We consider a pure exchange economy with a finite number of goods and households. The only differences with respect to the standard model are what follows:
1. each household utility function depends not only on her own consumption but also on other households’ welfare, measured by wealth;
2. households are allowed to promise transfers to other households (and promised are bound to be honored).
After having presented, in Section 2, we present the set up of the model as it was introduced by Kranich (1988) and in Section 3, we show existence of equilibria taking care of some minor details which are not addressed by that paper.
In Section 4, we discuss two main modelling assumptions of Kranich’s model. The first one amounts to perform a normalization of other households’ nominal wealths; as showed in Section 10.3, different normalizations lead to different allocation equilibria.
The second modelling assumption consists in imposing an ad hoc upper bound on promises of transfers.
That bound allows to use a standard proof of existence which requires compactness of the choice set of each
To tackle the first problem, we follow a simple, widely accepted viewpoint and we assume that households may in general care about other households’ “relative wealth”. That choice seems to be more realistic and allows to make households’ maximization problem homogeneous of degree zero in prices, a quite reasonable and convenient assumption.
The nonexistence problem seems harder to be dealt with. First of all in Section 5, we present a simple Cobb-Douglas, two household, one good version of the model and we do show that there is indeed a “large” set of economies for which equilibria do not exists if upper bounds on promises of transfers are not imposed.
We verify that if an upper bound is added, in that large set of economies, at least one of the households chooses the highest allowed level of transfer; some intuition on the nonexistence results are presented. The simple Cobb-Douglas economies allows to get some further results on the equilibria structure; those results are used to get connjectures in the more general model: under some assumptions, such conjectures are proved to be true in a relatively general version of the model.
In Section 6, we then move to further analysis of equilibria. Since it is quite hard to describe properties of equilibria under the general assumptions under which existence was proved, then we make some stronger assumptions about households’ preferences and transfers possibilities. Indeed, we assume that i. households’

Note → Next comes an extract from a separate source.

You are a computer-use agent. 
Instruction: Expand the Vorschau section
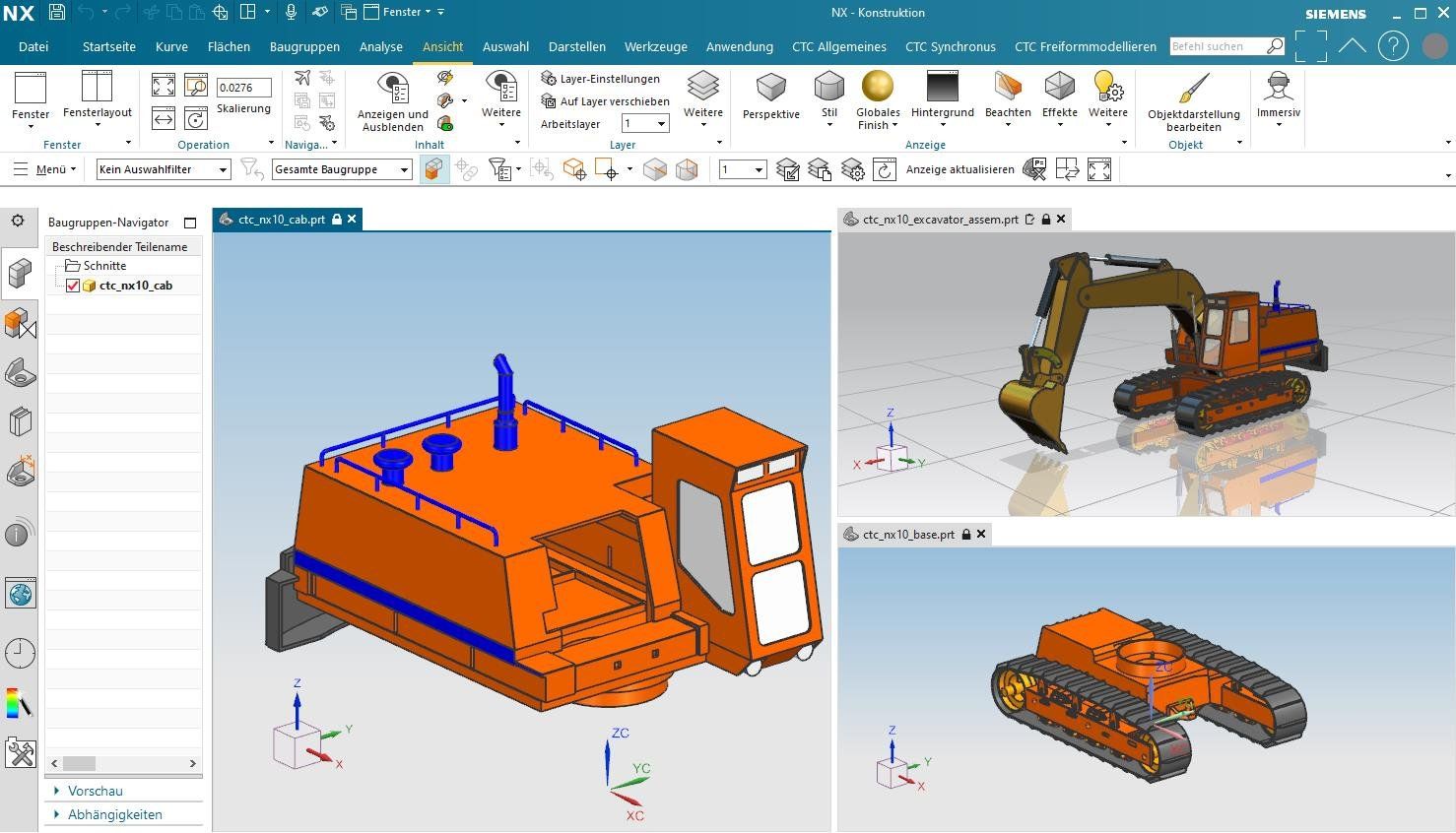(95, 791)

utility functions are sufficiently differentiable, ii. they take an additive form with respect to selfish preferences
and other-regarding preferences and iii. promises of transfers can take place only in terms of a numeraire commodity. In this new set up, we cannot apply the existence result used in Section 3: if each household’s utility is the sum of a selfish utility function and an other-regarding function, then the needed assumption of (quasi)-concavity of the overall function is lost if the given household dislikes “too much” some other household.

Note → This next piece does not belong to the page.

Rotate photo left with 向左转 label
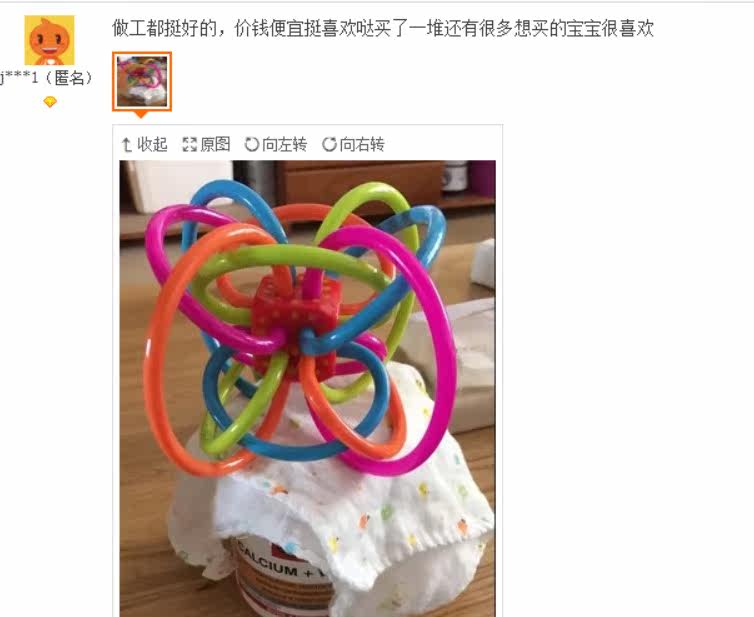Screen dimensions: 754x617 pos(285,144)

An equivalence result between true equilibria and some fictitious equilibria allows to overcome the problem. Given all the above preliminary work, we can then proceed as follows. In Section 7, an indispensable, so- called generic regularity result is proved: typically, in the space of economies, equilibria are finite and depend smoothly upon parameters defining an economy. Two further assumptions are needed to get that result: their economic meaning is explained in detail.
Moreover, extending the result obtained in the Cobb-Douglas economy case, we show that a. there exists a set of economies contained in a closed measure set, for which the number of equilibria is infinite, and in which
all household choose a strictly positive transfer; b. typically, for any pair of households, at most one of them provides a transfer to the other one.

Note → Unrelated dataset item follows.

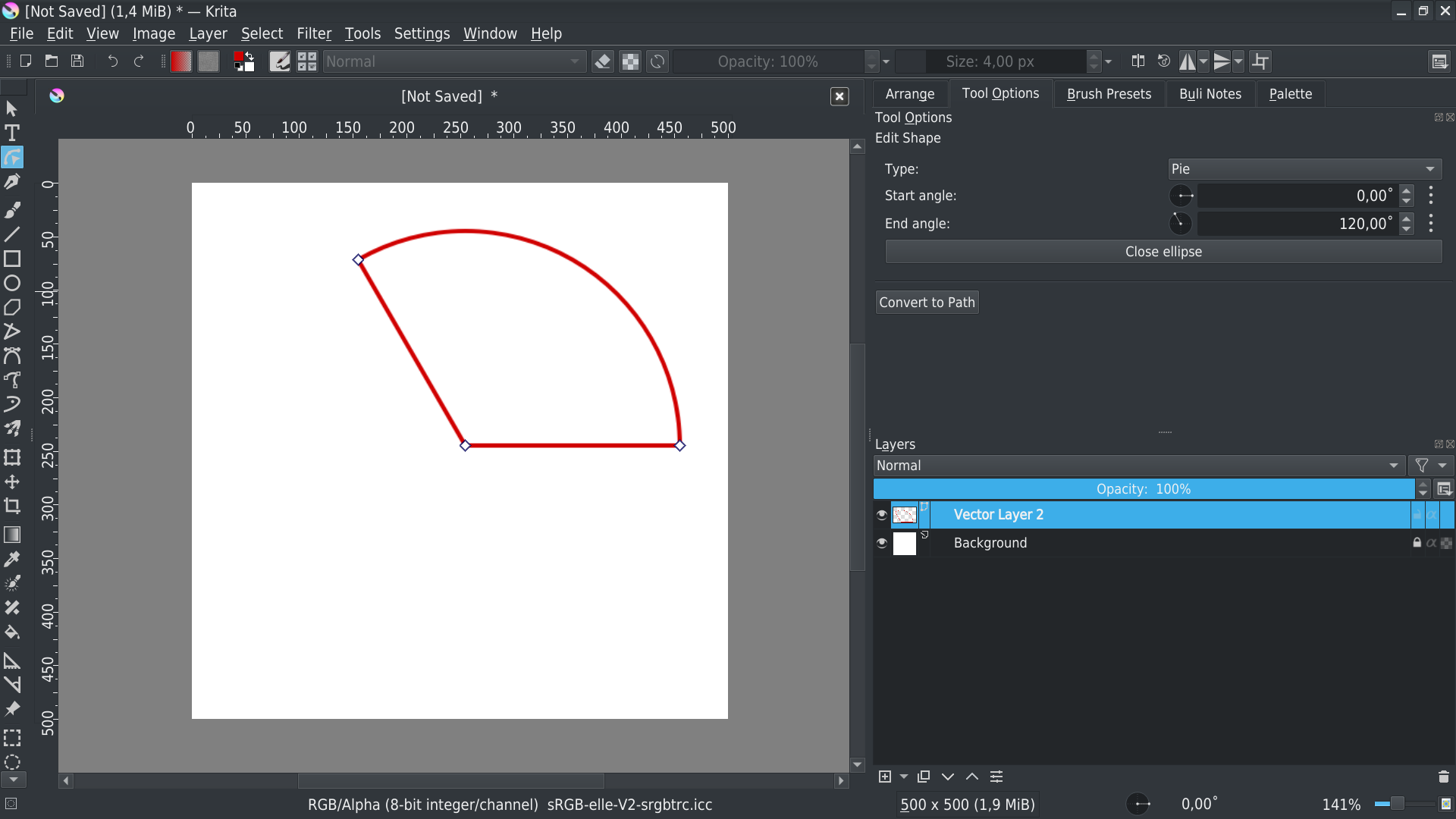Open the Filter menu
Screen dimensions: 1456x819
point(314,33)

In Section 8, after having discussed the notion of Pareto Optimal, we show there exists an open, non-empty set of economies for which at least one associated equilibrium allocation is not Pareto Optimal. Finally, in Section 9, we prove that there exists a open, nonempty set of economies, for which there exists an equilibrium it is possible to Pareto improve upon, through a redistribution of wealth and a change in other regarding attitudes of a very small number of households.